05/23/2015 Visit NotesOn today's visit, Blake Smith and I chose this location for our morning hike. It was a beautiful sunny morning in the mid 60's. By arriving early, before the most people even get up, we were able to spot a wide variety of birds and waterfowl. One of these days I'm going to try and get here in the late afternoon, just before sunset to see how the late day light affects picture taking. Click the following link for pictures of today's hike ... Henderson Bird Viewing Preserve.

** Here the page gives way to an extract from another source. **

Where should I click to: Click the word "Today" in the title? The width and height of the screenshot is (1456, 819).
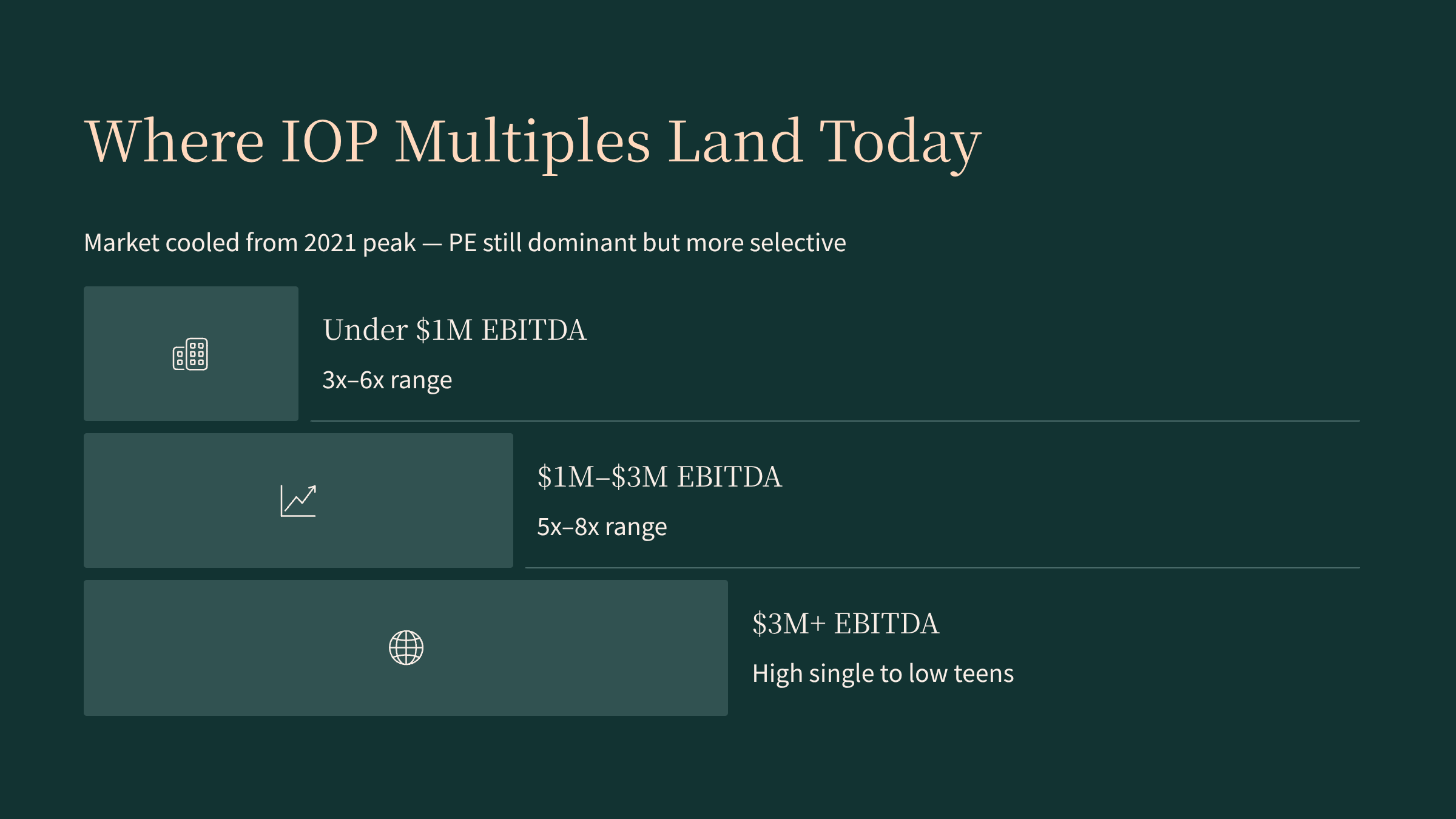900,141
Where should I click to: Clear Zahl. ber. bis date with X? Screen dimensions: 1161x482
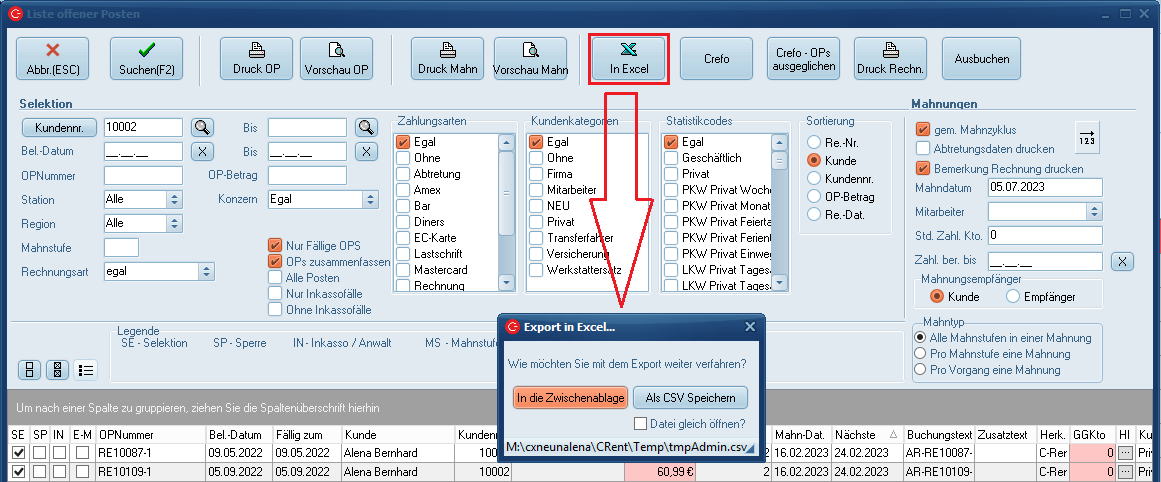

                                                     
10/23/2014 Visit Notes: This past week I visited this area with my cousin that was in town visiting us from New York, before heading to New Mexico for his “Wintering”. This was only my second visit here, the last being nearly seven years ago. I must say that I was amazed at how much the area had improved. In addition to the trees, shrubs and grasses being much more mature (Figs. 01 & 03), they have created some “roosting” islands, added dozens of viewing benches, some photography blinds and a viewing platform. Unfortunately, I foolishly forgot to bring my tripod and only ended up with just a couple of relatively clear images *Figs. 04 thru 08). Because we are approaching the winter season, many of the flowering trees and shrubs were pretty much gone bye. In spite of this I did capture a couple of pictures of the few remaining blossoms (Figs. 09-11). Except for dragonflies, damselflies, and the occasional lizard, the only other wildlife we observed were a fairly good number of desert cottontail rabbits ( Figs. 12 & 13). Hopefully I can get back here soon with my tripod, spend some more time and try and get some better pictures.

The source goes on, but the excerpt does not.